My tree topper arrived yesterday!  My kitschy white tree called for a cute and kitschy tree topper, and I found a perfect, made-in-Japan mid-century angel on Etsy.  And she's dressed in green, my favorite color!  I moved my mom's handmade ornament from the early '80s up the tree, closer to the top,and across the room, singing on top of the piano, are the vintage angel figures I bought at an estate sale last year.

All these cute vintage angels made me think of a book I found at my grandmother's last year.  It was another one of her estate sale purchases.

The Littlest Angel by Charles Tazewell, illustrated by Sergio Leone.  Grosset & Dunlap, 1962.  (Text originally published by Children's Press, 1946.)

The Littlest Angel was first written as a radio script, then adapted by the author, Charles Tazewell, into a children's book in 1946.  The illustrations were by Katherine Evans.  (You can see her illustrations on this YouTube video.)  The Evans illustrations were used for later editions, through the 1950s on into the 1970s.
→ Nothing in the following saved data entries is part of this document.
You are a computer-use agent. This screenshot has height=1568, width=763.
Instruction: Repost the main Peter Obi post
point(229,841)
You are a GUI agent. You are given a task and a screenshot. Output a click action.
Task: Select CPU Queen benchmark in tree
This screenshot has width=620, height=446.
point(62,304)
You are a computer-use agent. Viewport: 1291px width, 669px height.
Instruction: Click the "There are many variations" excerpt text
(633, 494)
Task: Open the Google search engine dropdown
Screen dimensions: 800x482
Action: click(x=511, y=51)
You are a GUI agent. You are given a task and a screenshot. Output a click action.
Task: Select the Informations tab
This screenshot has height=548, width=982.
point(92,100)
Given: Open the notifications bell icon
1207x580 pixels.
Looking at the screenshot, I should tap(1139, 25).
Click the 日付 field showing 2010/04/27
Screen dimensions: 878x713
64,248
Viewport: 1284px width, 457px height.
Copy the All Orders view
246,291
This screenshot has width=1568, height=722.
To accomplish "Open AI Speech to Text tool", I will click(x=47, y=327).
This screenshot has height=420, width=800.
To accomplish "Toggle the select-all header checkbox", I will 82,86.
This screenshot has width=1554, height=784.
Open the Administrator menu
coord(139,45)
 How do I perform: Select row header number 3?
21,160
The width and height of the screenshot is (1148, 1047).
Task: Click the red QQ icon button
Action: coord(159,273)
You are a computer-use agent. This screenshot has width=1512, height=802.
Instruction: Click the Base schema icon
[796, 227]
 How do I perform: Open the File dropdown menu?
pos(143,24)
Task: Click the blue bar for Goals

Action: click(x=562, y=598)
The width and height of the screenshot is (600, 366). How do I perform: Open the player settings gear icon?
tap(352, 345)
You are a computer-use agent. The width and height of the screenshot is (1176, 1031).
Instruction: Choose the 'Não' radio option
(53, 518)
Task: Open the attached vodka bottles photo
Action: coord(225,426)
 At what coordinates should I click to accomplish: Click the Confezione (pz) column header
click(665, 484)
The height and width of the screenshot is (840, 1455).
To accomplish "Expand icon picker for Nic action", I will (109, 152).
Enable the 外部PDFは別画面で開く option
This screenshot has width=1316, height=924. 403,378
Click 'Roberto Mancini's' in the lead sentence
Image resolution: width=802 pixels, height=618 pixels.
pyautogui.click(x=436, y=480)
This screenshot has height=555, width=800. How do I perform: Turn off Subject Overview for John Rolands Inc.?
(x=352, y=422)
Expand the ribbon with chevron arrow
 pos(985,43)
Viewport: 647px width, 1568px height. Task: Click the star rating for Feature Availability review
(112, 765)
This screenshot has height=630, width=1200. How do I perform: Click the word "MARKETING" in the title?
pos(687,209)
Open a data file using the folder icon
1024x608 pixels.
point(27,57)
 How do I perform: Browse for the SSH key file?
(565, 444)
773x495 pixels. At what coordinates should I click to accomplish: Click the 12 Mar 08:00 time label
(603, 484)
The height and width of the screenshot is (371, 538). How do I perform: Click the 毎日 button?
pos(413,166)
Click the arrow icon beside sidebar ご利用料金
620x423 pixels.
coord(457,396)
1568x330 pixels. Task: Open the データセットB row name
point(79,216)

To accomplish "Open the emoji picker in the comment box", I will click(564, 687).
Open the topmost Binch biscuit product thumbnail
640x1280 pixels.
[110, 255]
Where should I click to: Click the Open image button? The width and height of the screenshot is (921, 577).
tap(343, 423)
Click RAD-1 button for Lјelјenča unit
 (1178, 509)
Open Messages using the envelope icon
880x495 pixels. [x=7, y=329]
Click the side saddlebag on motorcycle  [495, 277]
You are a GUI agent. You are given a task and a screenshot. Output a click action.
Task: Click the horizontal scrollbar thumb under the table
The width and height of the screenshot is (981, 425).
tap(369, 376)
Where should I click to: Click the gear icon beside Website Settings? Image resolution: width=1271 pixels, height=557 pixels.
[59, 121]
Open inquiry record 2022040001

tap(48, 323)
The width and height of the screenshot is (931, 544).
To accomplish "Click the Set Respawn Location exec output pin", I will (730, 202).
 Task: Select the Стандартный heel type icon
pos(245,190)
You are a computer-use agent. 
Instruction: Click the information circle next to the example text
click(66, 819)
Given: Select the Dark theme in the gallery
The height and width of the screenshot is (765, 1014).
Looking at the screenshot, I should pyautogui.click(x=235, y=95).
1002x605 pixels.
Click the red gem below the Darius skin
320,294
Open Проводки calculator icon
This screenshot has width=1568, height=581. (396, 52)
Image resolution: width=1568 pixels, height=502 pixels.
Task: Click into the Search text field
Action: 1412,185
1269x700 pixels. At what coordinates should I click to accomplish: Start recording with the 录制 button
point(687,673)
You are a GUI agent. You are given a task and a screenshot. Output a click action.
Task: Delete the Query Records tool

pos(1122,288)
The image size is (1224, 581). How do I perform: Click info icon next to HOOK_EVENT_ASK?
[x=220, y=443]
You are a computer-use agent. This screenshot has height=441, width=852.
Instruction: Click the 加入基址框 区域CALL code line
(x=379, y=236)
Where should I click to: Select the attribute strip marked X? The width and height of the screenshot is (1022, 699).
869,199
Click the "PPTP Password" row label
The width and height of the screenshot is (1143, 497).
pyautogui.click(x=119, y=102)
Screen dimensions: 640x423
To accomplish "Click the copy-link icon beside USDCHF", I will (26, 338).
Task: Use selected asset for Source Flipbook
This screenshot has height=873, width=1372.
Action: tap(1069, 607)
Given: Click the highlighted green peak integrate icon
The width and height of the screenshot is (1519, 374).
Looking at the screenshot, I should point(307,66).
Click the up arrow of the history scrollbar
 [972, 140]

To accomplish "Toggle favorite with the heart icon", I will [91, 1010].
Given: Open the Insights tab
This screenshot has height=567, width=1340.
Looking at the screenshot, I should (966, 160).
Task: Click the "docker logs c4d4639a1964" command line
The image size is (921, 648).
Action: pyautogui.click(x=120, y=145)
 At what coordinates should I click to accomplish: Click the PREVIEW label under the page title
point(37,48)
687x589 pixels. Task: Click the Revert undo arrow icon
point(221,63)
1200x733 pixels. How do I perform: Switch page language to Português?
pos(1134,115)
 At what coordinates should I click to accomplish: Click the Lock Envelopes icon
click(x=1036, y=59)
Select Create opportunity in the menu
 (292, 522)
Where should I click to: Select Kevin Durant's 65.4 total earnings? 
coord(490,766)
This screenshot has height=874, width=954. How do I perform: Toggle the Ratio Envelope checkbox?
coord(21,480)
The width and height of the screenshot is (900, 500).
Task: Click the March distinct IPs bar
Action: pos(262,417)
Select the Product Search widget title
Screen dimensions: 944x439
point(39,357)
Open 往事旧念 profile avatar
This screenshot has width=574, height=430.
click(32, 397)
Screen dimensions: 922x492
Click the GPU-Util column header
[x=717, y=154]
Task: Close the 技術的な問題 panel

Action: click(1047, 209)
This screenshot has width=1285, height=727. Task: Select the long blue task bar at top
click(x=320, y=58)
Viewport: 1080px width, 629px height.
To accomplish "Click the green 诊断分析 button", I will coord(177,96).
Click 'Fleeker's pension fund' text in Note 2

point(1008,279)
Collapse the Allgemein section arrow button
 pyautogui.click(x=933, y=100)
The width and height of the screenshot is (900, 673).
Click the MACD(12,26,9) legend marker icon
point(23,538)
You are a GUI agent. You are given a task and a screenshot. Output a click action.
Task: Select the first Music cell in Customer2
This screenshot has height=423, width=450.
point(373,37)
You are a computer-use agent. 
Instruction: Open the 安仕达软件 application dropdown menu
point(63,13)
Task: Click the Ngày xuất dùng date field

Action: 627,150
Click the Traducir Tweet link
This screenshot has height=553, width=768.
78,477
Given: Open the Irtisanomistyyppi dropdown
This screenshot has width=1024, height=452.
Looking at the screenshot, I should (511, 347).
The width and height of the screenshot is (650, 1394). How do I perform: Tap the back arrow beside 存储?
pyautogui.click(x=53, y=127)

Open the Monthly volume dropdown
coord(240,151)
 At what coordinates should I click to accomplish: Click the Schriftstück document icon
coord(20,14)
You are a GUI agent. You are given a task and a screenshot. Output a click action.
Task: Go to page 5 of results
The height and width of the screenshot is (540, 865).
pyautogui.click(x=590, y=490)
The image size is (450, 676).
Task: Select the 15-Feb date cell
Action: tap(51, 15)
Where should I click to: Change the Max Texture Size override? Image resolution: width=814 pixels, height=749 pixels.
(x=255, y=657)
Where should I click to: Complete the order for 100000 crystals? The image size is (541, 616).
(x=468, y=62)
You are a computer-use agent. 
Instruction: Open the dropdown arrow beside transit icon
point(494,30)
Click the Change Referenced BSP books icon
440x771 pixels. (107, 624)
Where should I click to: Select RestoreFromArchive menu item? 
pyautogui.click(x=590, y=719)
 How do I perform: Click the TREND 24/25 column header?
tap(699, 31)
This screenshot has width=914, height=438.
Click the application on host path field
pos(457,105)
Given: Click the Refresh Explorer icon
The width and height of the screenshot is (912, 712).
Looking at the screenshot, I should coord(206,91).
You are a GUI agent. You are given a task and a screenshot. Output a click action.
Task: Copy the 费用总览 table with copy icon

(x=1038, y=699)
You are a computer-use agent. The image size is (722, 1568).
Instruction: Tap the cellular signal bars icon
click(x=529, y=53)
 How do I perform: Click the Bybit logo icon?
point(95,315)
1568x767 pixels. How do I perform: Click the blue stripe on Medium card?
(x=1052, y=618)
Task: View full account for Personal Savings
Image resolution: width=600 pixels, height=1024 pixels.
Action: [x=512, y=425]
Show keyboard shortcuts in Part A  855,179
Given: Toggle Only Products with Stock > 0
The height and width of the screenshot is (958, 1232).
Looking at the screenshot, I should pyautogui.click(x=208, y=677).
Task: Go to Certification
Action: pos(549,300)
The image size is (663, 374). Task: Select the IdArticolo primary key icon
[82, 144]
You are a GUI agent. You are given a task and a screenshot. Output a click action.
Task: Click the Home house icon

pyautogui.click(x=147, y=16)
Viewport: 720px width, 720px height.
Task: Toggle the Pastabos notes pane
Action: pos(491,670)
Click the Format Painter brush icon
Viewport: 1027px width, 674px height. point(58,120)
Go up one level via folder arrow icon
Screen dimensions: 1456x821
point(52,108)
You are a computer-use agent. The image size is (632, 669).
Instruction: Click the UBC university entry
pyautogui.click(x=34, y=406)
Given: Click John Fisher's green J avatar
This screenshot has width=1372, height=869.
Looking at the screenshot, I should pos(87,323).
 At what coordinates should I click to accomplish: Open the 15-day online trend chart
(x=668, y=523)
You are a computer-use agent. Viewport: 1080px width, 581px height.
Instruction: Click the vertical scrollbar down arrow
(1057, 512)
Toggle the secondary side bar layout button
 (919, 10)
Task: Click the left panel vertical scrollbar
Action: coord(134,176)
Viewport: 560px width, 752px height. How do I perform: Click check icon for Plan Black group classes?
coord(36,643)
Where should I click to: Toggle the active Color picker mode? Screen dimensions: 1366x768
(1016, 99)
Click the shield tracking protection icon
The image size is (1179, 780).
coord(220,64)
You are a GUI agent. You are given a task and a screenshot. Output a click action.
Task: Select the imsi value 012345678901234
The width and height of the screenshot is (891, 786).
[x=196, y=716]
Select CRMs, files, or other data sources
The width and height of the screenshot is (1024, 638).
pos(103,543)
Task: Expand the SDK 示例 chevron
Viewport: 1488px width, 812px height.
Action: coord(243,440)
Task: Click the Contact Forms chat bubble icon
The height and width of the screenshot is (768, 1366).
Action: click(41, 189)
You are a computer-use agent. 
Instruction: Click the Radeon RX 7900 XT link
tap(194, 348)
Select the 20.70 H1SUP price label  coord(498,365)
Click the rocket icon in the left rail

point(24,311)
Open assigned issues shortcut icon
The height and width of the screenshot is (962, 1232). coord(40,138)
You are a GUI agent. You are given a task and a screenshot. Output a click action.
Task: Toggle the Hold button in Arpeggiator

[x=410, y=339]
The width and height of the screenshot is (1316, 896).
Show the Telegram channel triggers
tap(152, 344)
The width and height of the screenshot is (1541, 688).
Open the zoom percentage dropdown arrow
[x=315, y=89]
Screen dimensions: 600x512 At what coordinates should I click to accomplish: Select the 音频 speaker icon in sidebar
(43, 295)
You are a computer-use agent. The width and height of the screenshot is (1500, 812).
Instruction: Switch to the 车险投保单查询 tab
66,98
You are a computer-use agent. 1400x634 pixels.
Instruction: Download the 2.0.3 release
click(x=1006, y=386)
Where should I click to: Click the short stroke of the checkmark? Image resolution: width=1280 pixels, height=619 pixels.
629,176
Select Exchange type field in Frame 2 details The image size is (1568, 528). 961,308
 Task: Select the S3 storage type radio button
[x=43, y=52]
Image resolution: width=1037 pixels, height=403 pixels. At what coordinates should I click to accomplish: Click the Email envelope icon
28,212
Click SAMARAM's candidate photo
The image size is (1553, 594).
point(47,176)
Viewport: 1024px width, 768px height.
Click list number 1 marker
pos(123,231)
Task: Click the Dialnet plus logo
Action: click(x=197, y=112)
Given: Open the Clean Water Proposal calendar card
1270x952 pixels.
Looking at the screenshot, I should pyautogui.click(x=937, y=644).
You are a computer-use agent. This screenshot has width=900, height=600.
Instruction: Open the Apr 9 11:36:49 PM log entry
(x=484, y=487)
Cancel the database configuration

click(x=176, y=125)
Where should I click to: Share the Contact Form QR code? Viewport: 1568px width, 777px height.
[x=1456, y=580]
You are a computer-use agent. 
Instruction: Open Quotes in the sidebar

In 1962, Grosset & Dunlap printed this edition, featuring new illustrations by Sergio Leone. I think the illustrations seem to fit with my angel decor this year.

Are you familiar with the story?  The full text is reprinted on this Houston Chronicle blog article here.  It's about an unhappy little angel, and how an Understanding Angel helps him by retrieving a box of favorite things he left behind on Earth.  When Jesus is about to be born, the Littlest Angel gives his box of treasures to God, and God is pleased and makes the box the Star of Bethlehem.

The Littlest Angel was not a story I grew up with, although I have a vague memory of someone reading it to us in elementary school.  I think it was a substitute teacher, actually.  I grew up with another of Tazewell's stories, The Small One, although it was in the form of a Walt Disney cartoon, and not a perfectly faithful adaptation, either, from what I understand.  The Littlest Angel is on the flowery and sentimental side, not particularly my style, but this copy is in great shape and the illustrations are cool.

Anyhoo, if you're interested, here is a YouTube video of the
Loretta Young recording of the story:

And here is the 1969 made-for-tv Hallmark Hall of Fame musical.
I haven't watched it yet, but check out the cast.  

I also noticed a more recent animated version on Netflix streaming recently.  No, I'm sorry, I haven't watched it, either.  

There are more recent editions of The Littlest Angel out there.  The one illustrated by Paul Micich is familiar to me from my bookselling days.  There is also one illustrated by Guy Porfirio.

As for the one read to me in school?  Judging from the year it came out (1984), what do you want to bet it was the special Avon Products edition, illustrated by Susanna Leigh?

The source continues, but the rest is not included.